The franchise association’s federal lobbying spending hit a high of $1.24 million in 2022, alongside millions more spent in recent years on federal elections, which doesn’t include money spent by the individual franchise brands.

The high stakes are evident in other ways, as well.

The Franchise Times, a 30-year-old independent trade publication with six editorial employees, writes about day-to-day events in the industry: acquisitions, executive leadership changes, technology trends. When strife arises, such as lawsuits and bankruptcies, it writes about those, too.

Earlier this year, the publication’s legal columnist, Beth Ewen, wrote several stories about Unleashed Brands, a portfolio of franchises that has drawn lawsuits from franchisees. In response, the company published a markup of one of Ms. Ewen’s stories in red pen font with “DEBUNKED” stamped across the top. (The organization had given similar treatment to an article about the company by The New York Times. Both publications stand by their reporting, and Unleashed did not ask for corrections.)

In March, a new website popped up at the address “NoFranchiseTimes.com.” Its front page was devoted to an attack on what it called “editorial bias,” “denigrating the businesses that support their publication.”

It called for the publication’s advertisers — which include law firms, vendors and brands — to cancel their purchases.

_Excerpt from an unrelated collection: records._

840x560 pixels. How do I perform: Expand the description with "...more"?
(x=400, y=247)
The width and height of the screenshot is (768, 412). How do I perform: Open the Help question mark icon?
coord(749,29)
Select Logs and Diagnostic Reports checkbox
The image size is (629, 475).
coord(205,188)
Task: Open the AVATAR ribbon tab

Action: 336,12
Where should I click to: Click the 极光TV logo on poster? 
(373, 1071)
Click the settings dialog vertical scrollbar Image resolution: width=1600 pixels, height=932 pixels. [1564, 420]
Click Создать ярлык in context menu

Michael Browning Jr., the chief executive of Unleashed Brands and a board member of the International Franchise Association, emailed the trade group’s membership saying that while he had not created the website, he supported its message and thought the group should revoke The Franchise Times’s membership. Mr. Browning did not respond to a request for further comment.

The association declined to revoke the membership, and the publication says its advertising revenue is up from last year. But to Ms. Ewen, a 35-year veteran of business reporting, the episode shows that the industry is trying to divert attention from real problems — and that some members are playing hardball.

“They’re trying to hit at our business model and our ability to keep going,” she said. “There’s a lot of people spending a lot of time trying to get us and others to stop doing these stories.”